Google also wins on reach and on stage of funnel. Amazon can only show your ad to someone already shopping on Amazon. Google can reach a buyer researching on Search, watching on YouTube, or browsing the Shopping tab, then retarget them on your terms. If your goal is to grow a brand and an audience rather than defend a listing, that full funnel reach is the point.

Should you run both?

For many brands, yes, and the two play distinct roles. Run Amazon Ads to capture in market shoppers who are already inside the marketplace ready to buy, and run Google Ads to build the brand, drive traffic to a store you own, and keep the customer and the data. Amazon becomes an additional distribution channel that converts high intent marketplace traffic. Google becomes the engine that grows demand, protects margin, and compounds a first party audience you own.

The practical split is to let Amazon defend and convert on the marketplace while Google does the brand building and owns the relationship. A shopper might discover you through a Google Shopping ad, buy on your site once, and later repurchase on Amazon out of habit, or the reverse. Running both means you are present wherever the buyer decides to shop, without conceding the customer relationship entirely to Amazon. The mistake is treating it as either or. The brands that scale hardest use Amazon for what it does best, capturing intent inside the marketplace, and use owned store Google Ads to build the asset that keeps paying after the click.

If you are unsure which side deserves your next dollar, start from what you are trying to build. Chasing sales this quarter and defending a listing points to Amazon. Building a brand, a margin structure, and a customer list you own points to Google. If you want a second set of eyes on where your budget should go on the Google side, a focused audit will show you exactly where the owned store opportunity is.

[ FAQ ]

Neither is universally better because they do different jobs. Amazon Ads are better for capturing shoppers already inside the Amazon marketplace with intent to buy, and for defending your listings. Google Ads are better for direct to consumer brands that want to drive traffic to a store they own, cut the marketplace referral fee, and keep the customer email and first party data. Many serious brands run both, using Amazon to convert marketplace intent and Google to build the brand and own the customer.

Actions to take
1: In the text above comparing Amazon Ads and Google Ads, rewrite the paragraph that begins "For many brands, yes" as a short bulleted list that keeps its main facts.
2: Write a continuation of the text above on Amazon Ads versus Google Ads, starting right after its final sentence.

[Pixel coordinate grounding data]
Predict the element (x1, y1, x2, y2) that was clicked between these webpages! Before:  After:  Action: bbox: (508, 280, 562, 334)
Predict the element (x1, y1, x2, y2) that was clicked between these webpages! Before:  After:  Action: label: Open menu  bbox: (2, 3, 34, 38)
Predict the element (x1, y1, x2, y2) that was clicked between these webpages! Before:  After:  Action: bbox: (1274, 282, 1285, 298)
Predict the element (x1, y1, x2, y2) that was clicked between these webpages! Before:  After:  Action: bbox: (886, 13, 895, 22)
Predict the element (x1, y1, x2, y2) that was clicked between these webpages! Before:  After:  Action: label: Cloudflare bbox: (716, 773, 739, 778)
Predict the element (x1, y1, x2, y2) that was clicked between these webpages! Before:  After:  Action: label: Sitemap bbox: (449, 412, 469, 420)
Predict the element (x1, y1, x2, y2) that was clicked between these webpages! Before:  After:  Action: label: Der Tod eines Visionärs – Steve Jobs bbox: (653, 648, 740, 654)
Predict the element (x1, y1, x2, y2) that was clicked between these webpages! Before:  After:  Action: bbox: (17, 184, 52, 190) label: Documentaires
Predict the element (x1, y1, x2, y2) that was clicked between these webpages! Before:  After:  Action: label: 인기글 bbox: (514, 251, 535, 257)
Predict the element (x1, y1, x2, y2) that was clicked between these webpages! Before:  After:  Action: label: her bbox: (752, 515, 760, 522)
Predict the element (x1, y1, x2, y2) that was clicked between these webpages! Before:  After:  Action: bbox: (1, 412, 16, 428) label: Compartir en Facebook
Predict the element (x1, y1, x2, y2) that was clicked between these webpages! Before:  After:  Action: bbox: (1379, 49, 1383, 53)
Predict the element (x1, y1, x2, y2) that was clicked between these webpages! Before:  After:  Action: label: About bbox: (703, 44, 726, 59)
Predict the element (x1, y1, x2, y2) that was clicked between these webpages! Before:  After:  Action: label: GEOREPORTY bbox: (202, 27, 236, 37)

Activity answers
1:
- Many brands should run both, since each has a distinct role.
- Amazon Ads capture in-market shoppers already inside the marketplace and ready to buy.
- Amazon serves as an extra distribution channel that converts high-intent marketplace traffic.
- Google Ads build the brand, drive traffic to a store you own, and let you keep the customer and the data.
- Google grows demand, protects margin, and builds a first-party audience you own.

2:
On cost per click alone, Google Shopping is usually cheaper. Google Shopping cost per click averaged about $0.66 in 2025 per WordStream, while Amazon cost per click reached about $1.12. But Amazon also charges a referral fee of roughly 8 to 15 percent on every sale on top of ad spend, which Google does not. So the true cost of a marketplace sale is ad spend plus that fee, and Amazon is often more expensive on total cost per dollar of revenue even when the click looks cheap in isolation.

A direct to consumer brand can use Amazon Ads, but it should be clear about the trade off. Amazon captures high intent marketplace shoppers and can add real volume, but every sale pays a referral fee and the customer stays Amazon's, so you do not keep the email or the retargeting audience. For most direct to consumer brands the core engine should be owned store Google Ads, which protect margin and build a first party customer list, with Amazon as a secondary distribution channel rather than the foundation.

Yes, and for many brands that is the strongest setup. Run Amazon Ads to capture shoppers already inside the marketplace, and run Google Ads through Shopping and Performance Max to drive traffic to your own store, build the brand, and own the customer and data. The two do not cannibalize each other because they reach buyers at different moments and on different properties. The mistake is treating it as either or rather than assigning each platform the job it does best.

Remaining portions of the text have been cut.